Avec les 10 années de recul sur les cultures commerciales d’OGM dans le monde, les faits s’accumulent :
- L’an dernier déjà, la Commission européenne reprenait à son compte les doutes émis par les opposants aux OGM agricoles.
- Cette année, l’Allemagne justifie la suspension du maïs MON 810 en s’appuyant sur des études scientifiques.
- L’Autriche, la Hongrie, la Pologne, la Grèce et de fait l’Italie ont un moratoire bloquant - au moins - cet OGM.

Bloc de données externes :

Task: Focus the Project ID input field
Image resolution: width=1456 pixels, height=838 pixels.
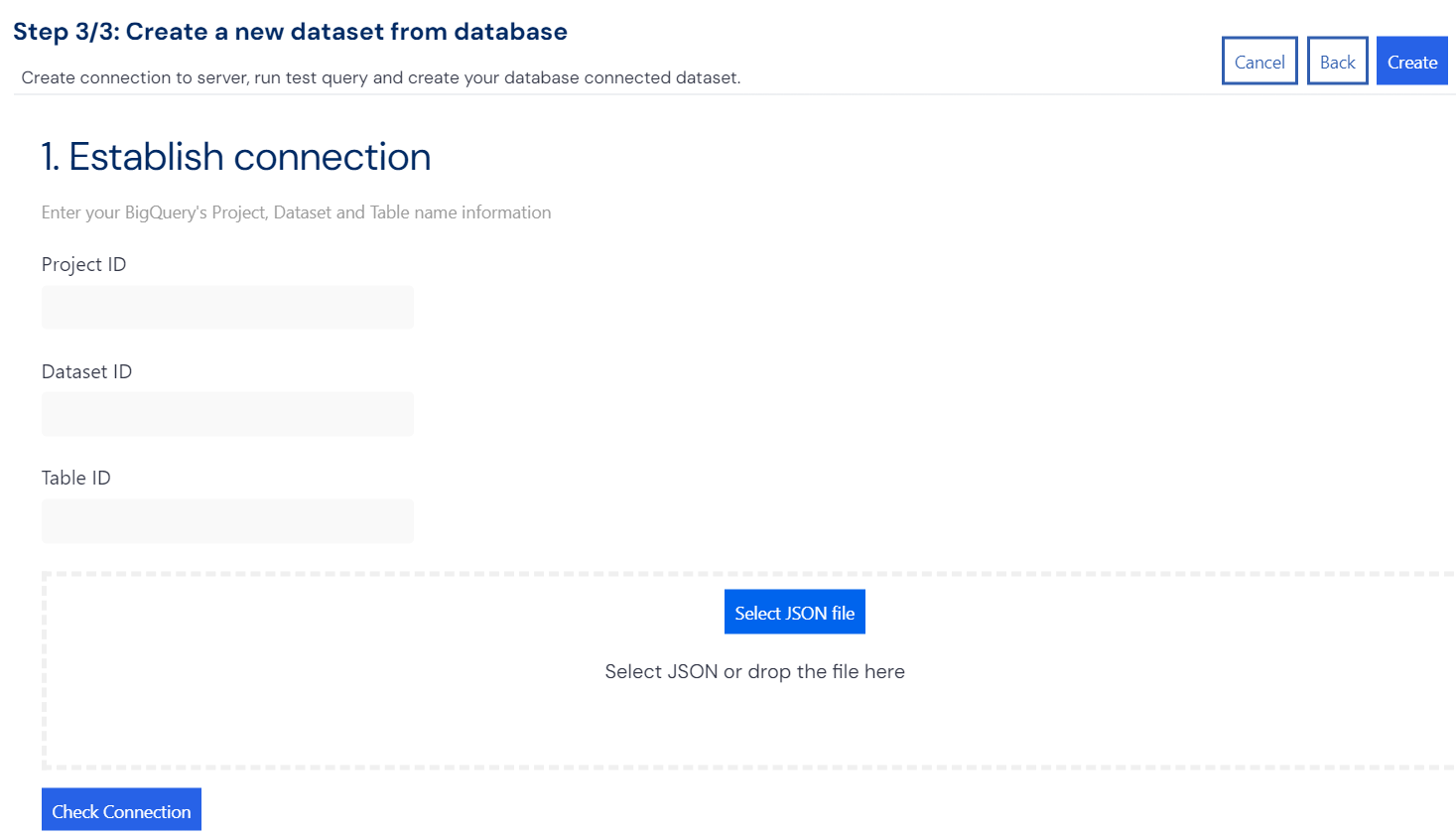Action: [227, 307]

- Le rapport des Amis de la Terre-International publié en début d’année démontre sur la base d’études indépendantes que les OGM n’apportent que des problèmes mais pas de solution à la faim dans le monde, à la réduction de l’usage des pesticides ou à l’augmentation des rendements [11].
- Le dernier rapport des Amis de la Terre Europe démontre que les biotechnologies agricoles ont échoué et que des pratiques agricoles plus respectueuses de l’environnement créent plus d’emplois [12].
Tous ces faits justifient largement un moratoire général sur les OGM agricoles en France et dans l’Union européenne. Si le gouvernement veut démontrer le sérieux de ses intentions dans le domaine de la protection de l’environnement, en matière agricole, le premier pas est d’ordonner l’arrachage du maïs MON 810 en France. Pas besoin d’ attendre "Grenelle".